MATERIAL PROVIDED START
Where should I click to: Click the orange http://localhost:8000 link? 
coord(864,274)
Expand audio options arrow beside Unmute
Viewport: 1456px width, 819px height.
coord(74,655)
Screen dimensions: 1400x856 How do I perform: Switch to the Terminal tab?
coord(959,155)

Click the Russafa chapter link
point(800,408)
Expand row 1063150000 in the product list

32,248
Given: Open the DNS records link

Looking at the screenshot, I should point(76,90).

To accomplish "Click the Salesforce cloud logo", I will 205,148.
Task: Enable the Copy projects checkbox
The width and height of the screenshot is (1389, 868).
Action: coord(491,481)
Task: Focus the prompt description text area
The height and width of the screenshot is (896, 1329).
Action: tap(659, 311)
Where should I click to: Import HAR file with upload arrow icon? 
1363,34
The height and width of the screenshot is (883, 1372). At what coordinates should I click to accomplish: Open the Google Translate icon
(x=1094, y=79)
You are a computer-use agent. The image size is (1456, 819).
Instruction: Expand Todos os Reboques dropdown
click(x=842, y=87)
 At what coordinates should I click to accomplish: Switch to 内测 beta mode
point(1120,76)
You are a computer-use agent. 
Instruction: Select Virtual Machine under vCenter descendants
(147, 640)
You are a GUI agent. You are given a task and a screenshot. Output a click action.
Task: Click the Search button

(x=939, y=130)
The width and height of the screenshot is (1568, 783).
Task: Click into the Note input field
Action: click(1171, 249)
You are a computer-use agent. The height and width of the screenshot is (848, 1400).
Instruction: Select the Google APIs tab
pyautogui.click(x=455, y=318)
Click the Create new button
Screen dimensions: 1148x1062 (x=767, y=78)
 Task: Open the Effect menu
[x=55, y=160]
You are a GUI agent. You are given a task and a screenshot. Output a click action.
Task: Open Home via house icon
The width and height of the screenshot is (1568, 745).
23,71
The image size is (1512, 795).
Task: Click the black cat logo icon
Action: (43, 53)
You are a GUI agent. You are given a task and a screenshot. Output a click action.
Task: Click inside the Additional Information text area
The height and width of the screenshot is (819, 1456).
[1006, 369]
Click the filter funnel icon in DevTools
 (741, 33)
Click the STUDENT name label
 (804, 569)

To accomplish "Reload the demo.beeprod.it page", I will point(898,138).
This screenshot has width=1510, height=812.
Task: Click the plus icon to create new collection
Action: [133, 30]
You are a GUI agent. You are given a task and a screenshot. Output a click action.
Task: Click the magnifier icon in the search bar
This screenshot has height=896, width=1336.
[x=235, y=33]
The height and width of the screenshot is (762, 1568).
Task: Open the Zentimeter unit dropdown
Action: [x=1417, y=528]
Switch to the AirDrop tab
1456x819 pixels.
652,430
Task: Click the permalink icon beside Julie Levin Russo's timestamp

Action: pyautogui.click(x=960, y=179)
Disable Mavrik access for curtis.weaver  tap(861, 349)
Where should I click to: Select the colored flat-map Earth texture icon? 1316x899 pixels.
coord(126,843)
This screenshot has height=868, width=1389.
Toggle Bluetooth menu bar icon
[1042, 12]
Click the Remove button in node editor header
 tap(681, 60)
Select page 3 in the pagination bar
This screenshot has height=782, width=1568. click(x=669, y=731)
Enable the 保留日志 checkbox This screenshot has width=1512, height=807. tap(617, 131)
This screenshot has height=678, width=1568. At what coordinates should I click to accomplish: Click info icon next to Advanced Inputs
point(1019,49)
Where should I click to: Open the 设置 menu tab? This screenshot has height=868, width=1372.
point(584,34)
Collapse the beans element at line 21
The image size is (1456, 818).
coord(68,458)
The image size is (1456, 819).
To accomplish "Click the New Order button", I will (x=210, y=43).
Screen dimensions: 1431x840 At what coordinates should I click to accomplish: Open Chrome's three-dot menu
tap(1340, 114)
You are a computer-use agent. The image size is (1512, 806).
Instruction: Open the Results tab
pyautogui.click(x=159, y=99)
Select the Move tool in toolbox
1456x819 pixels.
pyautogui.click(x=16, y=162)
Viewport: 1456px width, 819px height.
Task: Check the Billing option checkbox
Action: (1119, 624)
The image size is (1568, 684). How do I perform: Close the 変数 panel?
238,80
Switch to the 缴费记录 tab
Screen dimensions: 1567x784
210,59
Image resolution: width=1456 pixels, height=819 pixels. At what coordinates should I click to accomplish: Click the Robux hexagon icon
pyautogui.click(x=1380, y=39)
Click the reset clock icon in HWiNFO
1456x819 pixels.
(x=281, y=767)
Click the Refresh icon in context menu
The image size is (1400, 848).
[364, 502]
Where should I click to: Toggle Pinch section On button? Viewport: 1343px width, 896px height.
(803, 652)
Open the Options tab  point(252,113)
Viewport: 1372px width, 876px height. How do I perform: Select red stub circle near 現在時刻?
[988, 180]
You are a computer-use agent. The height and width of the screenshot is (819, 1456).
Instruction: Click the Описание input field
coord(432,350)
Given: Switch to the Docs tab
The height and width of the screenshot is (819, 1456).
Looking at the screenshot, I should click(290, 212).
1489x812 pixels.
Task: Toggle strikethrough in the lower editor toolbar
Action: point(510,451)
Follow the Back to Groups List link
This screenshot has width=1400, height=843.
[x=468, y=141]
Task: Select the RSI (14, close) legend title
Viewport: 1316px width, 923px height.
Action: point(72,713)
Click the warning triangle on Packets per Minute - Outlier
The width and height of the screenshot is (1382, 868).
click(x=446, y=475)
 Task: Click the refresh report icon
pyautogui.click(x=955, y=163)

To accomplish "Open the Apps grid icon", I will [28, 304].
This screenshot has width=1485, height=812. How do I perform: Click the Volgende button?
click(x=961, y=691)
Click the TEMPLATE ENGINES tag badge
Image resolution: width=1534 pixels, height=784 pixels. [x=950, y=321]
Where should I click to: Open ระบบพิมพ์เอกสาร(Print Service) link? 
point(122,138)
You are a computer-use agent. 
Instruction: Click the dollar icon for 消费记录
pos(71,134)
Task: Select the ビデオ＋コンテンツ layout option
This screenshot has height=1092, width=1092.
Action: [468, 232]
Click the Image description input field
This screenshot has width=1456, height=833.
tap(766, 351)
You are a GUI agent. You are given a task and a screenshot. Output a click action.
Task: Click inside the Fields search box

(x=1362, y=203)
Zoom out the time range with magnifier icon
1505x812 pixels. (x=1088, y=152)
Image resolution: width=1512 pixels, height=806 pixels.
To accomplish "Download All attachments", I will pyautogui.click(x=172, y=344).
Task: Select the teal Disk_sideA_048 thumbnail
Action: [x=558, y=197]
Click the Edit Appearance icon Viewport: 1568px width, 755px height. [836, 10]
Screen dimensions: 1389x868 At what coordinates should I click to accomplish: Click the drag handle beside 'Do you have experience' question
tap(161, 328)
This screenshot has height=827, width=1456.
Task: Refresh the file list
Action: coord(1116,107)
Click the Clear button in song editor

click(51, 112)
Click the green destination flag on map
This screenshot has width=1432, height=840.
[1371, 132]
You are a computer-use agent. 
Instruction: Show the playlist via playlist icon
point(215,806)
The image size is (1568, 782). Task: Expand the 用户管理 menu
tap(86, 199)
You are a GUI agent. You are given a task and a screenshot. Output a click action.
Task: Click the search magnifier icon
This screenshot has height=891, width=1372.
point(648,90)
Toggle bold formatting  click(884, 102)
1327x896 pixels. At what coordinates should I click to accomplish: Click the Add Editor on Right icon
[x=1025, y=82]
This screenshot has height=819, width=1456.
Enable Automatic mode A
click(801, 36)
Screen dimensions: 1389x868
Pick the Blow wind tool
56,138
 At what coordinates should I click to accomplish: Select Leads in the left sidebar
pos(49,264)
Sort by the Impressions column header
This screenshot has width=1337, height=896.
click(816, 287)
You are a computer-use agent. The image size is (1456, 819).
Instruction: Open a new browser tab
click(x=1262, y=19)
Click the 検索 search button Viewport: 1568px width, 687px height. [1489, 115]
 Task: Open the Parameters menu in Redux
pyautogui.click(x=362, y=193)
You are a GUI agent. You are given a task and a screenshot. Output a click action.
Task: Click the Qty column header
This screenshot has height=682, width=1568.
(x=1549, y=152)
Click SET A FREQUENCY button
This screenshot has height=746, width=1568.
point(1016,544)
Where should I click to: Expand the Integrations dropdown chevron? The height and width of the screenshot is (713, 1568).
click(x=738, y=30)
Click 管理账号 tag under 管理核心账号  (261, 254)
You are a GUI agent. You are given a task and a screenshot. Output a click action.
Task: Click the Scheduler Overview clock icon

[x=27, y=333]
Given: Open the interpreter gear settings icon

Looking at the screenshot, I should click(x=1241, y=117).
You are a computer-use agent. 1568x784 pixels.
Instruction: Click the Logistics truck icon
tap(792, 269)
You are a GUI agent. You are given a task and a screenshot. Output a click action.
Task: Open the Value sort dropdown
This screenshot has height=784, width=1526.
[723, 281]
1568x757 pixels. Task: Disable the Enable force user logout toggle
MATERIAL PROVIDED END
_TASK TO COMPLETE_
Repeat only the tail of the entries, exactly: the line containing "Sort by the Impressions column header" and every line after it, to the end.

_SOLVED PROBLEM_
Sort by the Impressions column header
This screenshot has width=1337, height=896.
click(816, 287)
You are a computer-use agent. The image size is (1456, 819).
Instruction: Open a new browser tab
click(x=1262, y=19)
Click the 検索 search button Viewport: 1568px width, 687px height. [1489, 115]
 Task: Open the Parameters menu in Redux
pyautogui.click(x=362, y=193)
You are a GUI agent. You are given a task and a screenshot. Output a click action.
Task: Click the Qty column header
This screenshot has height=682, width=1568.
(x=1549, y=152)
Click SET A FREQUENCY button
This screenshot has height=746, width=1568.
point(1016,544)
Where should I click to: Expand the Integrations dropdown chevron? The height and width of the screenshot is (713, 1568).
click(x=738, y=30)
Click 管理账号 tag under 管理核心账号  (261, 254)
You are a GUI agent. You are given a task and a screenshot. Output a click action.
Task: Click the Scheduler Overview clock icon

[x=27, y=333]
Given: Open the interpreter gear settings icon

Looking at the screenshot, I should click(x=1241, y=117).
You are a computer-use agent. 1568x784 pixels.
Instruction: Click the Logistics truck icon
tap(792, 269)
You are a GUI agent. You are given a task and a screenshot. Output a click action.
Task: Open the Value sort dropdown
This screenshot has height=784, width=1526.
[723, 281]
1568x757 pixels. Task: Disable the Enable force user logout toggle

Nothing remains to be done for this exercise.